Jack Lazar, director of food service for the Kokomo School Corporation, said the improved setting includes comfortable tables, a well-lit “train depot” themed environment, and a lounge area where students can sit, talk, and relax during the 30-minute lunch.
“The five-compartment trays are gone,” said Lazar, noting the trays previously would separate the food as it was dished out by employees. Now, food is dished just prior to students arriving in line, making it a grab-and-go concept. “They pick up a regular tray, a fresh fruit and vegetable, a main entree, and a drink. It is a quick process, which gives students more time to relax and eat.”
Lazar said that the main entree is a choice for students: it can be the main food item on the line, a hot sandwich (typically hamburgers or chicken), a fresh salad (vegetarian, Caesar, or chef), a sub-style sandwich, or the international entree. The menu is posted so students can have an idea of what they want before they get in line. There is also an a la carte section.
“They get seven or eight choices per day now,” said Lazar, who noted Wallace and Maple Crest schools also have undergone the same style of renovations. “Previously, they would get one or two. There are no long lines, and the kids know what they want.”
Outside of the main cafeteria is a dessert stand where students can purchase cookies, yogurt parfaits, and smoothies. The menu shifts based on students’ preferences. For a time, Jell-O was a hot commodity, but once sales slimmed, they temporarily discontinued Jell-O until warmer temperatures return.
“Again, everything is made fresh right here at Central,” said Lazar. “The smoothies and yogurts are made just before the kids get in here for lunch, so they are cold and ready.”

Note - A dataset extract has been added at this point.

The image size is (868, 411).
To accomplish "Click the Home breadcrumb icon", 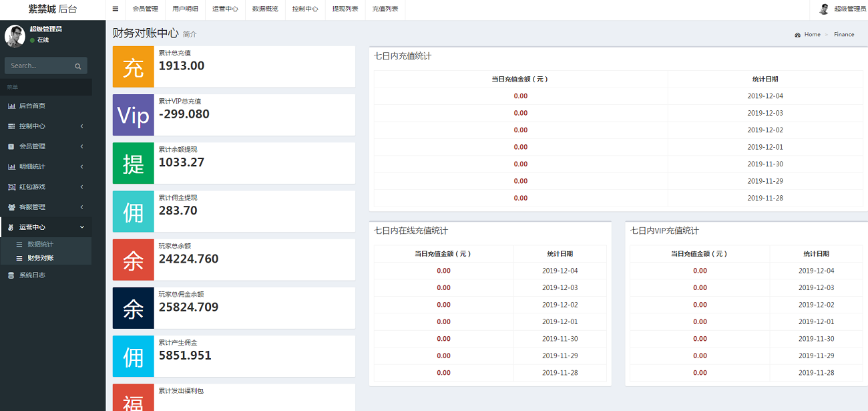I will [797, 34].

A second stage of the makeover involved a new kitchen, which includes state-of-the-art cooking equipment and two walk-in coolers. This also allows Central food service manager Nancy Hall and her team the opportunity to prepare food on site. Lazar and Mygrant both praised the hard work of the cafeteria team in ensuring the changes were effective.

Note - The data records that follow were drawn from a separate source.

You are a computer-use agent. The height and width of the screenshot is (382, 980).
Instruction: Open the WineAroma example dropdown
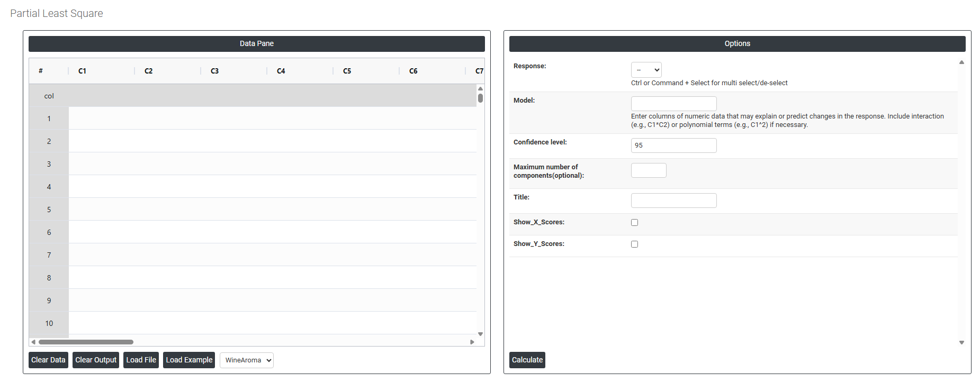246,360
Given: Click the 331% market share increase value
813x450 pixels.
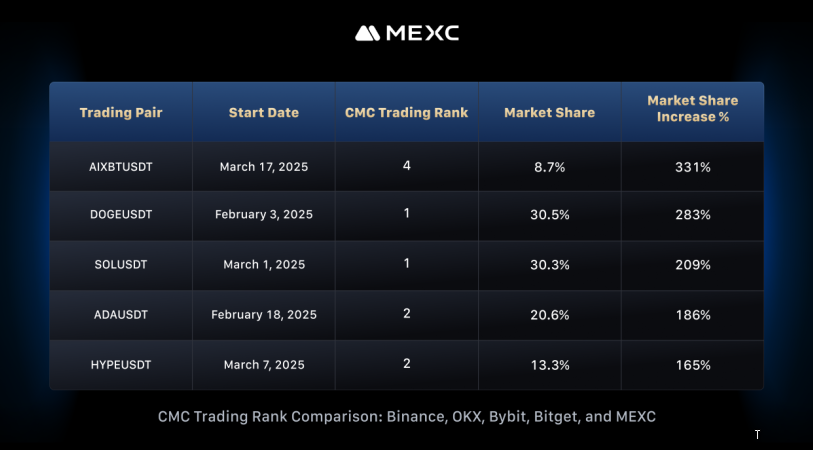Looking at the screenshot, I should point(693,167).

“I can tell a change in the students. Instead of asking, ‘What are we having today?’ they ask, ‘What can I have?’ They love it,” said Hall. “It was hard at first for the staff. We did have to teach our staff how to use the new equipment, but they love it too.”
One of the components of the KSC Student Nutrition Wellness Policy states, “Schools will encourage socializing among students, and between students and adults.” With the new “train depot” theme, which ties into the International Baccalaureate program the school offers, students sit around tables or lounge on long benches that simulate an international experience. A large, in-laid compass in the middle of the floor points to such international destinations as San Jose, Costa Rica (3,408 kilometers from Kokomo), and Bangkok, Thailand (13,960 kilometers). There is also a stage on one end that could be utilized for lunchtime concerts.

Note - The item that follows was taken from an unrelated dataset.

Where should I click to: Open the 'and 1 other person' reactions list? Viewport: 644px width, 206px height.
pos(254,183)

Mygrant said there is an educational concept to the change. The new lunch facility not only offers nutritious food and has a comfortable feel, but the entire concept also fits perfectly into the goal of the IB program at Central. Now, the school can theme a meal toward what students are learning in the classroom.
“It blends really nicely here at Central because of the IB program,” said Mygrant. “It is what we are asking the students to do in the classroom. We want them to look at choices, take risks, and try new things in a cultural environment. It is a whole new thing. The kids really do come in and choose individually. They love it.”
“It is a radical concept,” added Lazar. “The food is healthier with more fresh fruits and vegetables. They are getting more choices. Sometimes the choices are hard for the kids, and I guess that is a good thing.”